The targeted process — three or four natural buyers, with near-parallel conversations designed to the measure of each one — is the format that extracts the most value when the universe of potential buyers is structurally small. Transactions where the asset is a natural add-on for very few platforms, where the strategic buyer is identifiable in advance, or where confidentiality is a priority, benefit from this approach. It requires deep knowledge of each counterparty and the ability to manage several conversations simultaneously without any of them feeling like a disguised auction.
One-to-one negotiation has its place in transactions where the buyer is clearly unique, where a prior relationship between the parties already exists, or where the seller prioritises closing certainty and discretion over price maximisation. It is not always sub-optimal: in some cases, the implicit discount relative to a competitive process is offset by the value of controlling the calendar, choosing the buyer and avoiding market exposure. The key is that it should be a deliberate seller choice made with full awareness of what is gained and what is relinquished — not a default resulting from lack of preparation.
What determines the choice
Four variables shape, in practice, the choice of format:
- The size of the asset and the relative cost of the process for the target buyers. The further into mid-market territory, the more caution is warranted with the broad auction.
- The actual breadth of the universe of potential buyers. Having a hundred buyers in a database does not mean having a hundred real buyers. If the natural buyers number six, organising a process for fifty is noise.
- The seller’s and company’s situation.
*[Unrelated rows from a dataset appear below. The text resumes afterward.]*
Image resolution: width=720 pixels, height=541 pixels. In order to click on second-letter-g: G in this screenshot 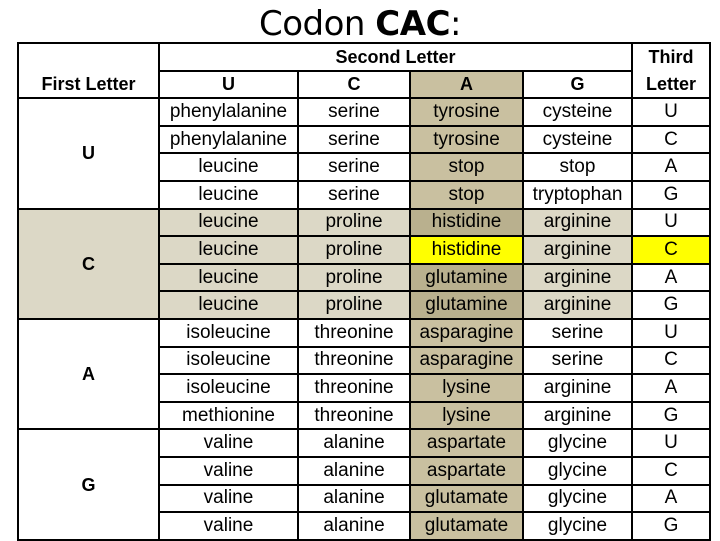, I will do `click(578, 84)`.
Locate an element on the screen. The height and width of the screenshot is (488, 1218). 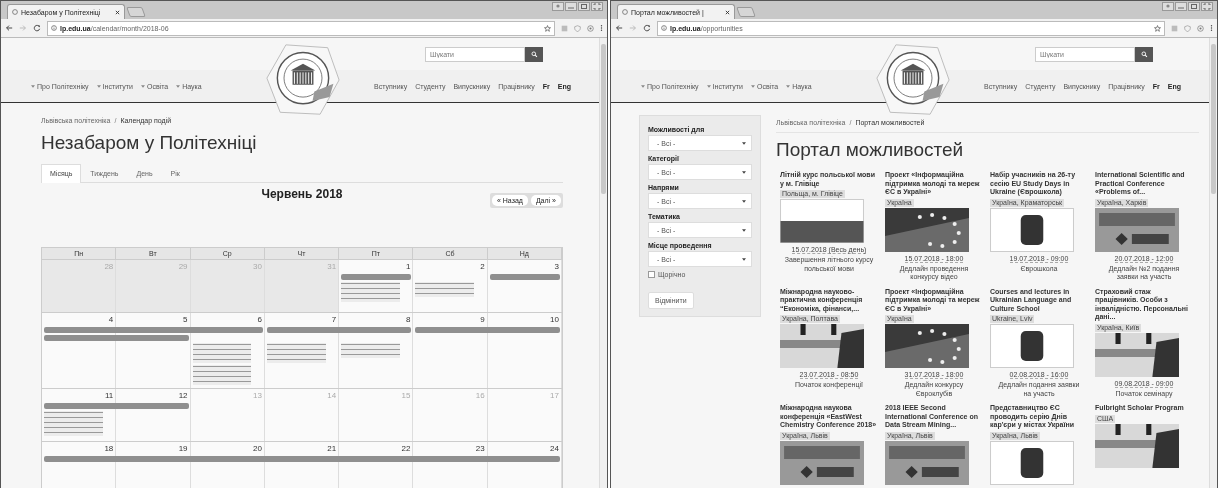
day-cell: 6 is located at coordinates (228, 350).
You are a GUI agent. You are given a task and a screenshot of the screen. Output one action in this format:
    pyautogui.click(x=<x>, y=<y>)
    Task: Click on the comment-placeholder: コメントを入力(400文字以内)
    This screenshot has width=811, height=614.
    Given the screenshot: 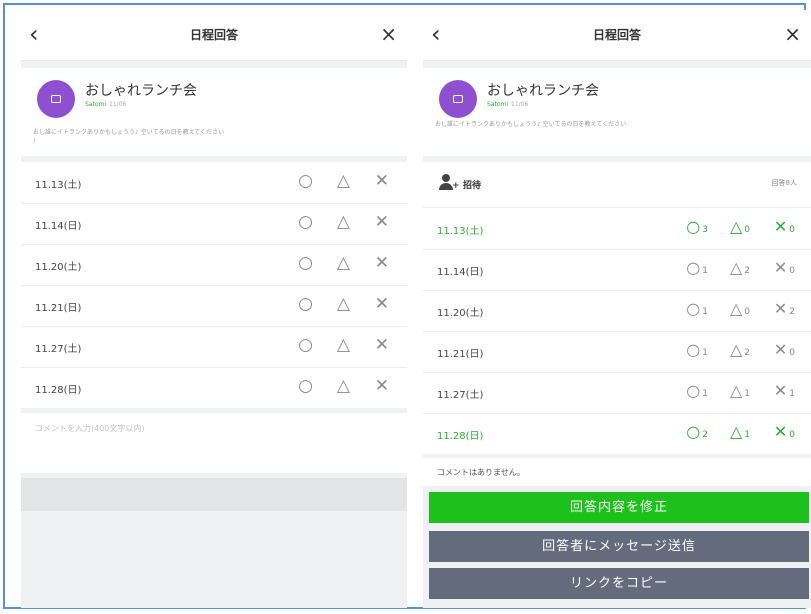 What is the action you would take?
    pyautogui.click(x=90, y=428)
    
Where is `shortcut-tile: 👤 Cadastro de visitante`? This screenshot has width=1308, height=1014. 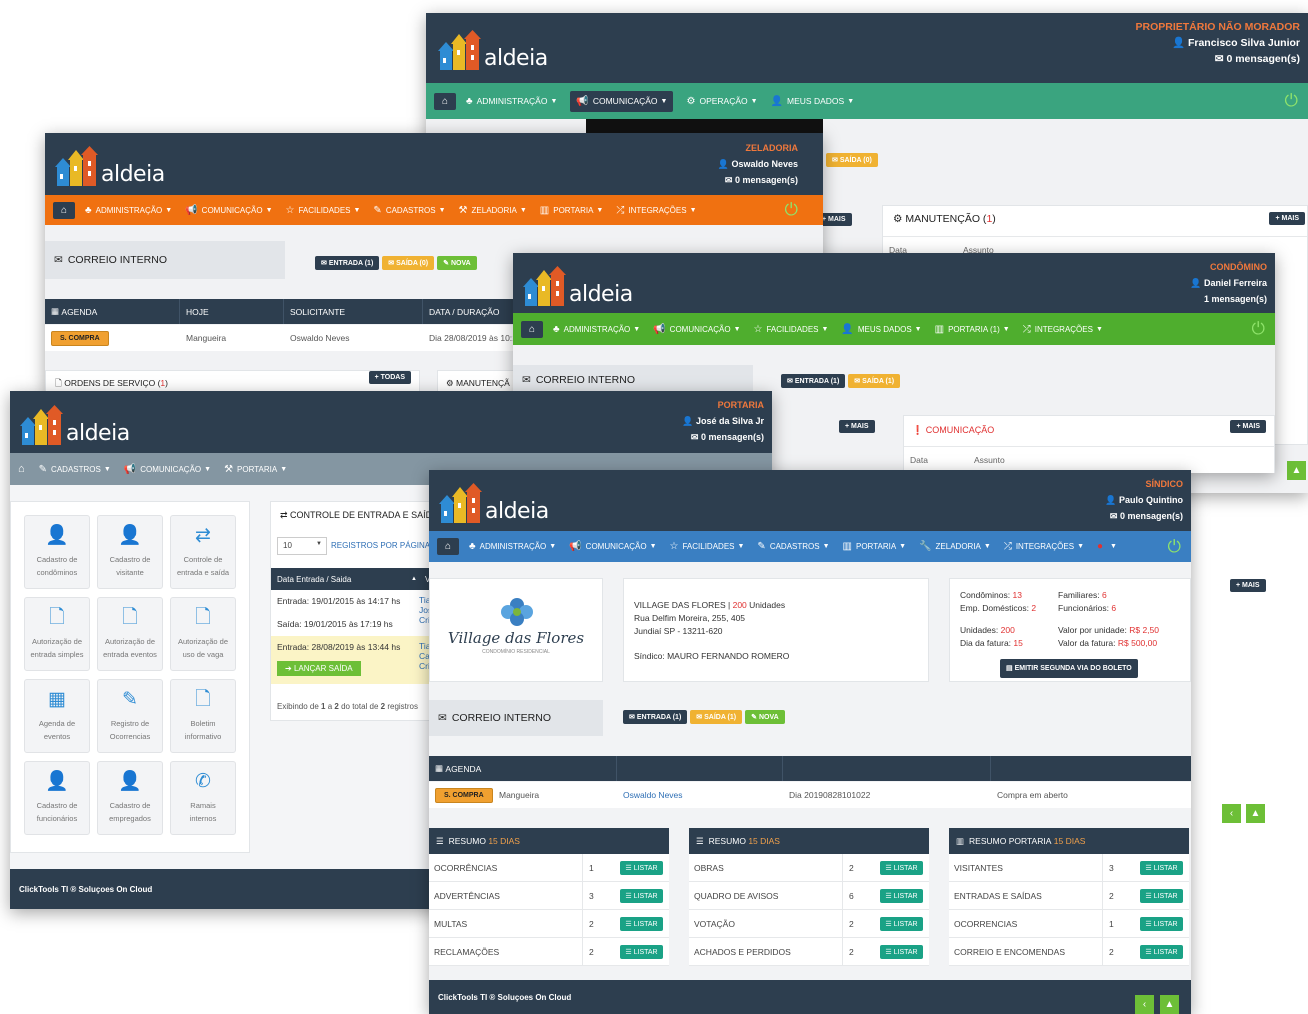 shortcut-tile: 👤 Cadastro de visitante is located at coordinates (130, 552).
Priority for maximum price, priority for closing certainty, priority for discretion, priority for choosing the buyer: each pushes towards a different format.
- The asset’s level of preparation. An asset with a complete vendor due diligence, audited reporting and an articulated narrative can withstand more demanding processes. An unprepared asset, put through an auction, exposes weaknesses that compress the price.
A consequential decision
The choice of process format is probably the least visible and most consequential decision in the mandate. It is made in the first weeks, before a single page has gone to market, and conditions virtually everything that follows: who is contacted, in what order, on what calendar, under what competitive pressure, with what room for negotiation.
In large transactions the choice is usually obvious, because there is a dominant format that works. In the mid-market there is not. Each transaction is different, and mechanically applying the broad auction template — which in large deals extracts value — can in a mid-market transaction exclude the buyers who would have paid the most, extend the process, expose the seller to market without any counterpart, and end up closing with a sub-optimal buyer.
The adviser who comes to market with a single format in mind — whatever it may be — offers all their clients the same architecture, irrespective of the asset. The one who understands that each mid-market transaction requires its own design dedicates the first weeks of the mandate to something that rarely appears in the deliverables but decides the outcome: thinking through what process, precisely, will maximise value for this specific company.
That decision, taken well at the outset, tends to be the most valuable one in the entire mandate.